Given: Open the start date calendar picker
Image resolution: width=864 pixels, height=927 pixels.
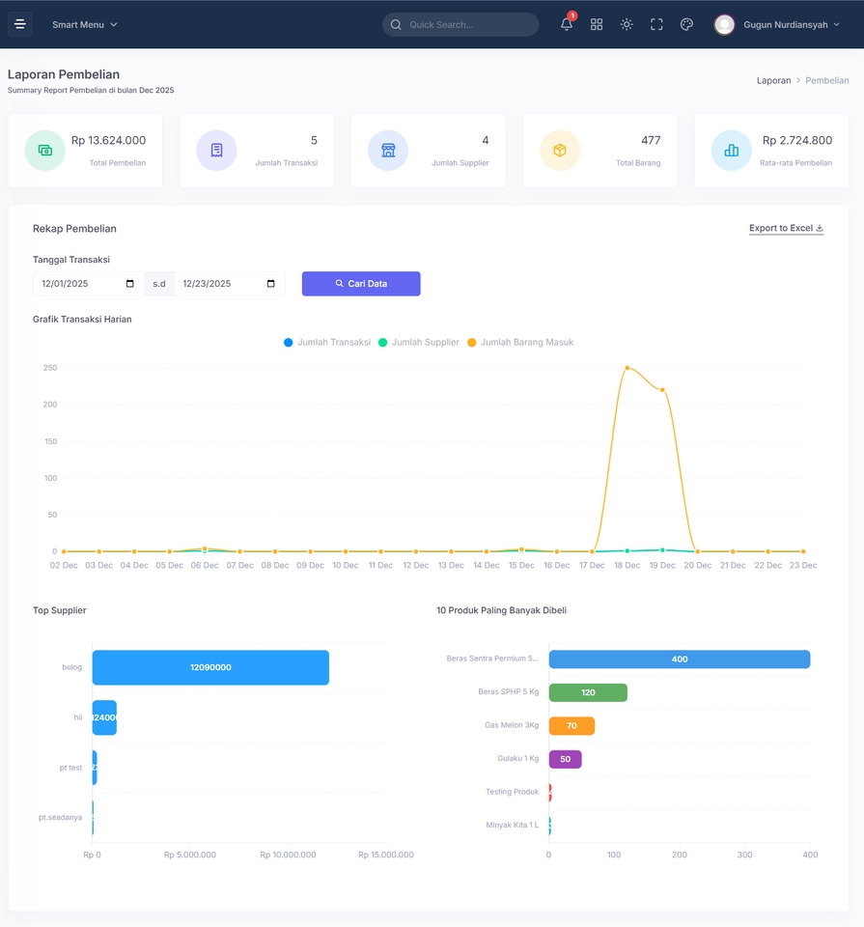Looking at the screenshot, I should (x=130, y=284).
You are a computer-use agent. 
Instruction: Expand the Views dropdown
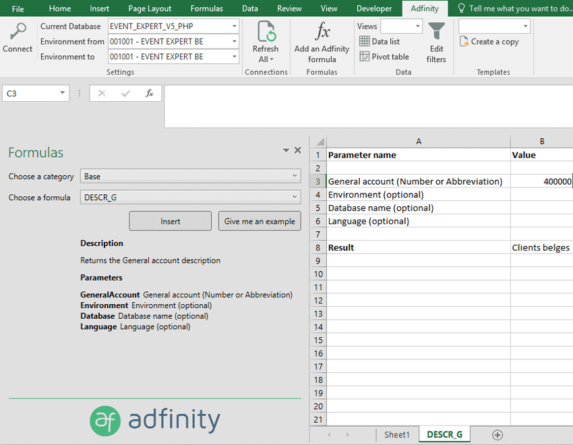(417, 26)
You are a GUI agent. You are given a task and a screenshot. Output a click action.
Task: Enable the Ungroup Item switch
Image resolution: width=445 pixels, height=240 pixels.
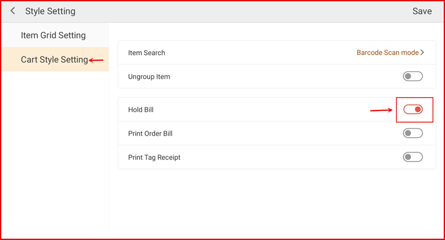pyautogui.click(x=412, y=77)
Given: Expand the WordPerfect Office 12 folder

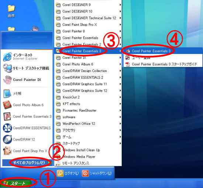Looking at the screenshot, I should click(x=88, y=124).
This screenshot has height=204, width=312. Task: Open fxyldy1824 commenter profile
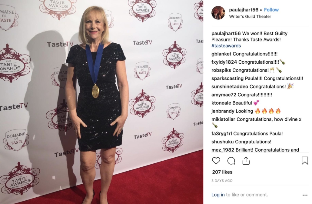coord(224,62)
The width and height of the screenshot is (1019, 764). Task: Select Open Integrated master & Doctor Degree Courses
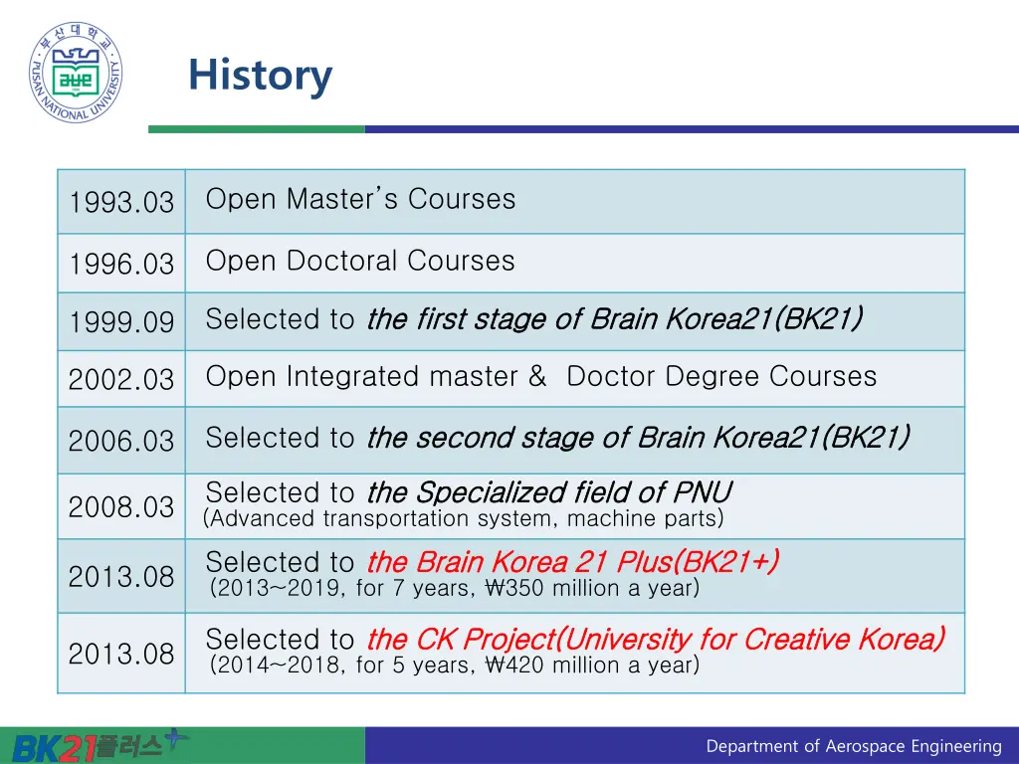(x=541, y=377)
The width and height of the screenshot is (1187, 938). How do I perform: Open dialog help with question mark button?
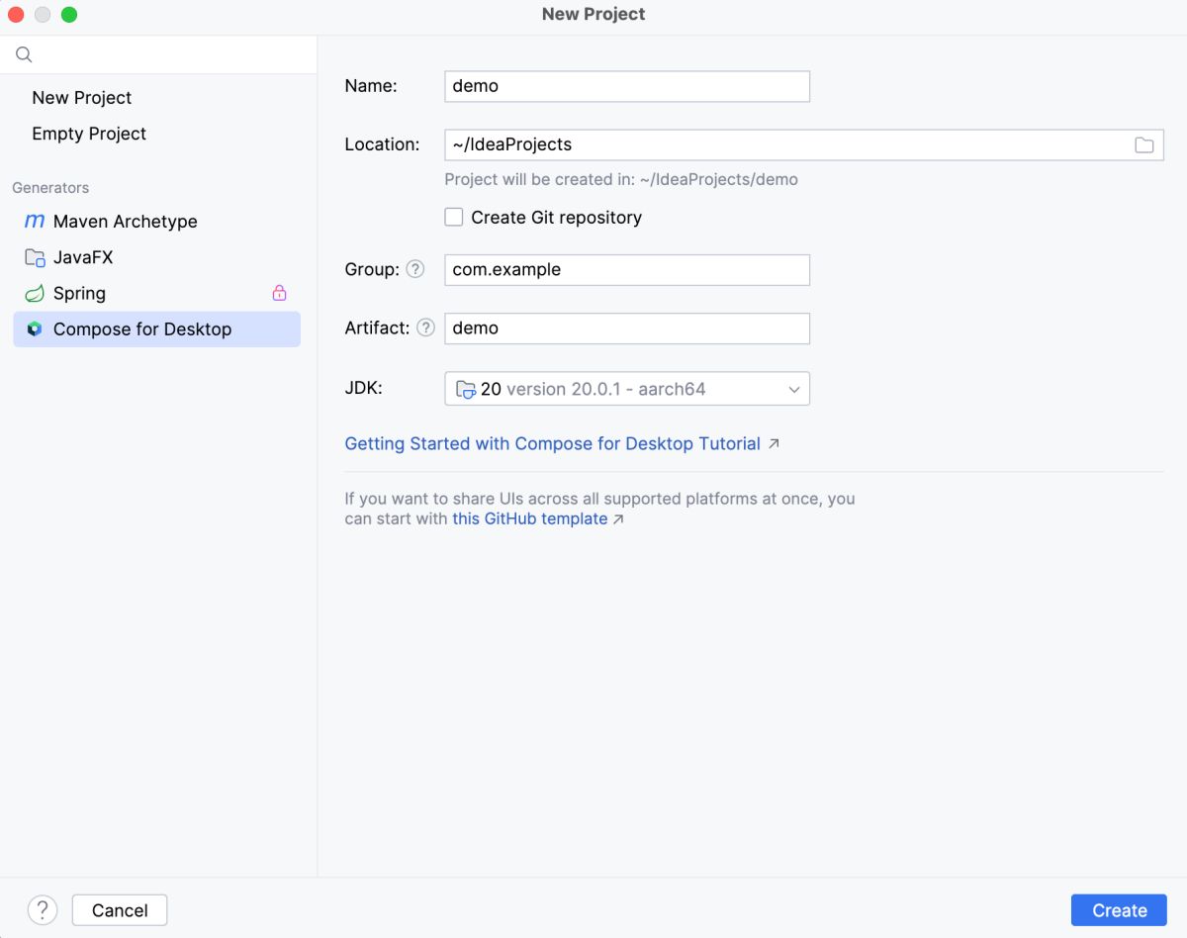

> _What to work on_
Go through the lines above and write each one out verbatim, skipping the pictures.

> _Result of this exercise_
Given: Open the start date calendar picker
Image resolution: width=864 pixels, height=927 pixels.
Looking at the screenshot, I should (x=130, y=284).
You are a computer-use agent. 
Instruction: Expand the Views dropdown
(417, 26)
You are a GUI agent. You are given a task and a screenshot. Output a click action.
Task: Enable the Ungroup Item switch
Image resolution: width=445 pixels, height=240 pixels.
pyautogui.click(x=412, y=77)
Given: Expand the WordPerfect Office 12 folder

Looking at the screenshot, I should click(x=88, y=124).
This screenshot has height=204, width=312. Task: Open fxyldy1824 commenter profile
coord(224,62)
The width and height of the screenshot is (1019, 764). Task: Select Open Integrated master & Doctor Degree Courses
(x=541, y=377)
The width and height of the screenshot is (1187, 938). How do I perform: Open dialog help with question mark button?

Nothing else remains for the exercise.